Classificazioni

Classificazioni

Le Classificazioni sono strumenti essenziali finalizzati all'analisi statistica. Nelle rilevazioni condotte dall'ASTAT vengono utilizzati sia sistemi classificatori nazionali sia internazionali. Le classificazioni più significative vengono qui messe a disposizione nella versione bilingue.

L’Istat predispone una nuova classificazione delle attività economiche Ateco 2007 aggiornamento 2022 per la produzione e la divulgazione di dati statistici a partire dal 1° gennaio 2022. La classificazione delle attività economiche in oggetto, sin dal 2008, viene utilizzata da parte delle pubbliche amministrazioni anche per finalità amministrative e, per tale ragione, è necessario un coordinamento inter-istituzionale. Per consentire la sua implementazione operativa, la nuova classificazione sarà adottata per finalità statistiche e amministrative a partire dal 1° aprile 2022. La nuova versione sostituisce le precedenti.

 

 

Nel 2007 è stata attuata una revisione generale della classificazione delle attività economiche. A livello europeo l’attuale NACE Rev.1.1 è stata sostituita dalla NACE REV. 2. Ciò significa che, a livello nazionale, l’ATECO 2002 è stato sostituito dall’ATECO 2007.

Il Vocabolario comune per gli appalti pubblici 2008 (Common Procurement Vocabulary - CPV) è il Sistema di classificazione, utilizzato sistematicamente a partire dal 1996 per tutti i bandi di gara di appalti pubblici. Con la direttiva n. 213/2008 del 28 novembre 2007 è stata approvata una versione rielaborata del CPV che rappresenta un adattamento dell’edizione del 2003. Il nuovo Sistema di classificazione è di più semplice consultazione e tiene conto delle più recenti evoluzioni in campo tecnologico.

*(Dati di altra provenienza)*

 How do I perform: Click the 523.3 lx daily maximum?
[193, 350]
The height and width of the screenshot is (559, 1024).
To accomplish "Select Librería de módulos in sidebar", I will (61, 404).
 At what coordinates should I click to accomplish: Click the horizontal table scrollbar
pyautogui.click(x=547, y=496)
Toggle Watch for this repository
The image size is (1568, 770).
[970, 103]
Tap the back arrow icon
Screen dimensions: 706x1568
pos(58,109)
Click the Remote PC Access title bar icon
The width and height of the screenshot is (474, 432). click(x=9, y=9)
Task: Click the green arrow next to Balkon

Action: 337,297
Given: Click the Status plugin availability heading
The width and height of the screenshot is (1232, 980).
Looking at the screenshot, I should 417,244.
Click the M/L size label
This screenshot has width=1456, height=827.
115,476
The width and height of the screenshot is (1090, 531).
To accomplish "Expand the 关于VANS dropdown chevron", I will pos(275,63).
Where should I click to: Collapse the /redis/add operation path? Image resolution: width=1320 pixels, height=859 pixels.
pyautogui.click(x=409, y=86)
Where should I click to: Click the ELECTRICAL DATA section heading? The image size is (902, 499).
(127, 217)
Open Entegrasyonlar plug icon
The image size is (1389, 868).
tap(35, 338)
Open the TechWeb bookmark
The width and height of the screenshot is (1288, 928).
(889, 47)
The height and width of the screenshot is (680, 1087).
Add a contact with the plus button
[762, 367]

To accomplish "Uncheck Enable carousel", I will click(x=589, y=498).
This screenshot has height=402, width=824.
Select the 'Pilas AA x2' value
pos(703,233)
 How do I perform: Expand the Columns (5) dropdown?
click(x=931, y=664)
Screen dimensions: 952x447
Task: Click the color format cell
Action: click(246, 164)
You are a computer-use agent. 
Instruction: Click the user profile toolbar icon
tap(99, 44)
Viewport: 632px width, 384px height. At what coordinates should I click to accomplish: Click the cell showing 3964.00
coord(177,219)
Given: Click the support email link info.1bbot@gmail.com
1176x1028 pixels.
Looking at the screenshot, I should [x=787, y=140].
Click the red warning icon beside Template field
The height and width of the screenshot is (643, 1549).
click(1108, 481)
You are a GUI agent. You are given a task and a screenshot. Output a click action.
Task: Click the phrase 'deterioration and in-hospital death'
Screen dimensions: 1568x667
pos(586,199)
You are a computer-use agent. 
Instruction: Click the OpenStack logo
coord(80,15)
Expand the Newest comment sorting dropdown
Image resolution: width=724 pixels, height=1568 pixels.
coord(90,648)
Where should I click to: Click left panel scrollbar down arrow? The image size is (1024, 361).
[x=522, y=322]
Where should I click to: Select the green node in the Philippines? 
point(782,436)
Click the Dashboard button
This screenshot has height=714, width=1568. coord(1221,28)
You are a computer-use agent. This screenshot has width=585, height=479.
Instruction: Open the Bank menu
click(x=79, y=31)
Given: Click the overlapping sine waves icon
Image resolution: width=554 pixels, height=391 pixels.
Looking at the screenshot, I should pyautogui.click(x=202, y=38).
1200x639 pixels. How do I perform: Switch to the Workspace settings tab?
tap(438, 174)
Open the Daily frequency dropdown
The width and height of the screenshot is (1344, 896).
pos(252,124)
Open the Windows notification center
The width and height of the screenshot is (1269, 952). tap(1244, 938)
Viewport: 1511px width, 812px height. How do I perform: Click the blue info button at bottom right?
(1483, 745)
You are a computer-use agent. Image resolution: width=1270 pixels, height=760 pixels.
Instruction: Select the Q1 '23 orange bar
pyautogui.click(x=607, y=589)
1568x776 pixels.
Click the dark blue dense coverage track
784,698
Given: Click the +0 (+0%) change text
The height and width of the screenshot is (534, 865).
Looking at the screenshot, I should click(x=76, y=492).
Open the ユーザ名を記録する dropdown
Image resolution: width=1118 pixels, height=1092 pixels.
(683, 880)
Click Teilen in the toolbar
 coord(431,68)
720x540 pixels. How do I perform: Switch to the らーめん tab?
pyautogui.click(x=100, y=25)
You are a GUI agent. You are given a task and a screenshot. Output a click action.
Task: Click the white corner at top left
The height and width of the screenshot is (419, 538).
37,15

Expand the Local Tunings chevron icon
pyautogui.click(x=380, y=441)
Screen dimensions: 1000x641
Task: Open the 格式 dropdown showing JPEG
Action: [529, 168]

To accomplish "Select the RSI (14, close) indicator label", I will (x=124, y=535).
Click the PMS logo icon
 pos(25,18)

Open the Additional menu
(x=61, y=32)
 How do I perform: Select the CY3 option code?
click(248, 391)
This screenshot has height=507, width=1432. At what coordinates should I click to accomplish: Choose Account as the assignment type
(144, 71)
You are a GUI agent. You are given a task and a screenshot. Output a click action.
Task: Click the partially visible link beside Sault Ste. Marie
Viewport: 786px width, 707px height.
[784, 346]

    Nell’ambito dell’ultimo censimento generale della popolazione anche la classificazione delle professioni è stata sottoposta ad una serie di momenti di verifica e di revisione. La nuova classificazione riprende le direttive dell’organismo statistico dell’Unione Europea in tema di armonizzazione del dato statistico e la logica della Classificazione Europea delle Professioni ISCO 88 (COM).

    L’istituto provinciale di statistica ha predisposto una classificazione completa e coerente delle unità legali per forma giuridica. L'obiettivo è di garantire una maggiore omogeneità delle informazioni presenti nelle basi dati amministrative e di favorire, nell'ambito del Sistema statistico, un linguaggio comune tra gli enti delle amministrazioni centrali e locali.

    La classificazione è ripartita in due sezioni: la prima fa riferimento alle forme giuridiche disciplinate dal diritto privato, la seconda alle forme disciplinate dal diritto pubblico, per complessive 16 divisioni e 62 classi.